▸ EXERCISE DESCRIPTION:
Return each line of the data below unchanged, please.

▸ Stored data:

□ □ □ □

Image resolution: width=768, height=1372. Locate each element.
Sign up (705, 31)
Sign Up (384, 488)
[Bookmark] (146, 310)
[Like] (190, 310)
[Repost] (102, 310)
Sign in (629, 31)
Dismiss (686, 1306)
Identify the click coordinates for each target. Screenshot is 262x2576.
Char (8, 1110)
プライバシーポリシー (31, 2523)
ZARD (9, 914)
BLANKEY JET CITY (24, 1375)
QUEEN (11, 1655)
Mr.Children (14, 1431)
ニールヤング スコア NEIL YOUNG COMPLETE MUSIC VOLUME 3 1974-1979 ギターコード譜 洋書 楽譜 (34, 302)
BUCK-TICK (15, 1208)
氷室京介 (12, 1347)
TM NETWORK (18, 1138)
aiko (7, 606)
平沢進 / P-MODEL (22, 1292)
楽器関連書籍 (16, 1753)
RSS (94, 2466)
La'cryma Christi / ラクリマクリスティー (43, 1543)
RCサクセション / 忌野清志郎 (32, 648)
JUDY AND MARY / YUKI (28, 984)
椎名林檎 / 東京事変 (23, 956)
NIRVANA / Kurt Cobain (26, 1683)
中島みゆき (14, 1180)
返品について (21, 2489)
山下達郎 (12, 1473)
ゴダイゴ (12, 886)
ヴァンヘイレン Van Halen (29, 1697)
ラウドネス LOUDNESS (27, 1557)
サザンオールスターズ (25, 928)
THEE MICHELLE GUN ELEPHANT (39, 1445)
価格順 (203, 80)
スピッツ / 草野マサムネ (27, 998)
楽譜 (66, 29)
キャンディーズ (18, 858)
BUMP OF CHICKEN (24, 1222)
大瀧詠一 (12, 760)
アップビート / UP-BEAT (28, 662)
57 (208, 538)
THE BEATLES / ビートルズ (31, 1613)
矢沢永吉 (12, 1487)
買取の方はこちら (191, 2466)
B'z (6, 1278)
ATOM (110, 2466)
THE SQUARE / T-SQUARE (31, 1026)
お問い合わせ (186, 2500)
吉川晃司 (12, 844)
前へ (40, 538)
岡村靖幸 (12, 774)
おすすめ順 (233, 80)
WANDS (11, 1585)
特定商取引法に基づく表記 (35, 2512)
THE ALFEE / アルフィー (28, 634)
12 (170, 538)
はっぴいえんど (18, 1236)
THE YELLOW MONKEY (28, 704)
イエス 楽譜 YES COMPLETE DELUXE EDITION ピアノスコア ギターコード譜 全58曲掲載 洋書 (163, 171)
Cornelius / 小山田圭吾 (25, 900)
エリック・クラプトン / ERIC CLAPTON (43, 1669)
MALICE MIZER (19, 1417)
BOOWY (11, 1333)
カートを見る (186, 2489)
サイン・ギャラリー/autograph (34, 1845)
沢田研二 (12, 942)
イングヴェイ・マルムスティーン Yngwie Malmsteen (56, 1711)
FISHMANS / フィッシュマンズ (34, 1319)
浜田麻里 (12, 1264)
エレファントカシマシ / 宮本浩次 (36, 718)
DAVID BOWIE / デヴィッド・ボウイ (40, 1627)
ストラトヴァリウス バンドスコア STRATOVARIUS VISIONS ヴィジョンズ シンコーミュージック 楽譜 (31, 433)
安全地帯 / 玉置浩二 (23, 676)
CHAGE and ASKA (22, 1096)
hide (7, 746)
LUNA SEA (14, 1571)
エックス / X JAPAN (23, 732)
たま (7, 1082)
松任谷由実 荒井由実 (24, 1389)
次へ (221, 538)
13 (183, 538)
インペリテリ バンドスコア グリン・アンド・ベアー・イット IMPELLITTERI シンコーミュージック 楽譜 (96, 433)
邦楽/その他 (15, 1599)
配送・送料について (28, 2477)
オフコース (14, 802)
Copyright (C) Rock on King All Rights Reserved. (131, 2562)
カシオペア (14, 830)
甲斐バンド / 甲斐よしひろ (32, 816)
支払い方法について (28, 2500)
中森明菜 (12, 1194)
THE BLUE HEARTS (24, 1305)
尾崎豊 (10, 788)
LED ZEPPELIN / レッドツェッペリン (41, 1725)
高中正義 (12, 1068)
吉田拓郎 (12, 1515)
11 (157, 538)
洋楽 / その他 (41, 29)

□ □ □ □

▸ WRITTEN REPLY:
Image resolution: width=768, height=1372. Locate each element.
Sign up (705, 31)
Sign Up (384, 488)
[Bookmark] (146, 310)
[Like] (190, 310)
[Repost] (102, 310)
Sign in (629, 31)
Dismiss (686, 1306)
Identify the click coordinates for each target. Screenshot is 262x2576.
Char (8, 1110)
プライバシーポリシー (31, 2523)
ZARD (9, 914)
BLANKEY JET CITY (24, 1375)
QUEEN (11, 1655)
Mr.Children (14, 1431)
ニールヤング スコア NEIL YOUNG COMPLETE MUSIC VOLUME 3 1974-1979 ギターコード譜 洋書 楽譜 (34, 302)
BUCK-TICK (15, 1208)
氷室京介 (12, 1347)
TM NETWORK (18, 1138)
aiko (7, 606)
平沢進 / P-MODEL (22, 1292)
楽器関連書籍 (16, 1753)
RSS (94, 2466)
La'cryma Christi / ラクリマクリスティー (43, 1543)
RCサクセション / 忌野清志郎 (32, 648)
JUDY AND MARY / YUKI (28, 984)
椎名林檎 / 東京事変 (23, 956)
NIRVANA / Kurt Cobain (26, 1683)
中島みゆき (14, 1180)
返品について (21, 2489)
山下達郎 (12, 1473)
ゴダイゴ (12, 886)
ヴァンヘイレン Van Halen (29, 1697)
ラウドネス LOUDNESS (27, 1557)
サザンオールスターズ (25, 928)
THEE MICHELLE GUN ELEPHANT (39, 1445)
価格順 (203, 80)
スピッツ / 草野マサムネ (27, 998)
楽譜 (66, 29)
キャンディーズ (18, 858)
BUMP OF CHICKEN (24, 1222)
大瀧詠一 (12, 760)
アップビート / UP-BEAT (28, 662)
57 (208, 538)
THE BEATLES / ビートルズ (31, 1613)
矢沢永吉 (12, 1487)
買取の方はこちら (191, 2466)
B'z (6, 1278)
ATOM (110, 2466)
THE SQUARE / T-SQUARE (31, 1026)
お問い合わせ (186, 2500)
吉川晃司 (12, 844)
前へ (40, 538)
岡村靖幸 (12, 774)
おすすめ順 (233, 80)
WANDS (11, 1585)
特定商取引法に基づく表記 (35, 2512)
THE ALFEE / アルフィー (28, 634)
12 (170, 538)
はっぴいえんど (18, 1236)
THE YELLOW MONKEY (28, 704)
イエス 楽譜 YES COMPLETE DELUXE EDITION ピアノスコア ギターコード譜 全58曲掲載 洋書 (163, 171)
Cornelius / 小山田圭吾 (25, 900)
エリック・クラプトン / ERIC CLAPTON (43, 1669)
MALICE MIZER (19, 1417)
BOOWY (11, 1333)
カートを見る (186, 2489)
サイン・ギャラリー/autograph (34, 1845)
沢田研二 (12, 942)
イングヴェイ・マルムスティーン Yngwie Malmsteen (56, 1711)
FISHMANS / フィッシュマンズ (34, 1319)
浜田麻里 (12, 1264)
エレファントカシマシ / 宮本浩次 (36, 718)
DAVID BOWIE / デヴィッド・ボウイ (40, 1627)
ストラトヴァリウス バンドスコア STRATOVARIUS VISIONS ヴィジョンズ シンコーミュージック 楽譜 (31, 433)
安全地帯 / 玉置浩二 (23, 676)
CHAGE and ASKA (22, 1096)
hide (7, 746)
LUNA SEA (14, 1571)
エックス / X JAPAN (23, 732)
たま (7, 1082)
松任谷由実 荒井由実 (24, 1389)
次へ (221, 538)
13 (183, 538)
インペリテリ バンドスコア グリン・アンド・ベアー・イット IMPELLITTERI シンコーミュージック 楽譜 (96, 433)
邦楽/その他 (15, 1599)
配送・送料について (28, 2477)
オフコース (14, 802)
Copyright (C) Rock on King All Rights Reserved. (131, 2562)
カシオペア (14, 830)
甲斐バンド / 甲斐よしひろ (32, 816)
支払い方法について (28, 2500)
中森明菜 (12, 1194)
THE BLUE HEARTS (24, 1305)
尾崎豊 (10, 788)
LED ZEPPELIN / レッドツェッペリン (41, 1725)
高中正義 (12, 1068)
吉田拓郎 (12, 1515)
11 (157, 538)
洋楽 / その他 (41, 29)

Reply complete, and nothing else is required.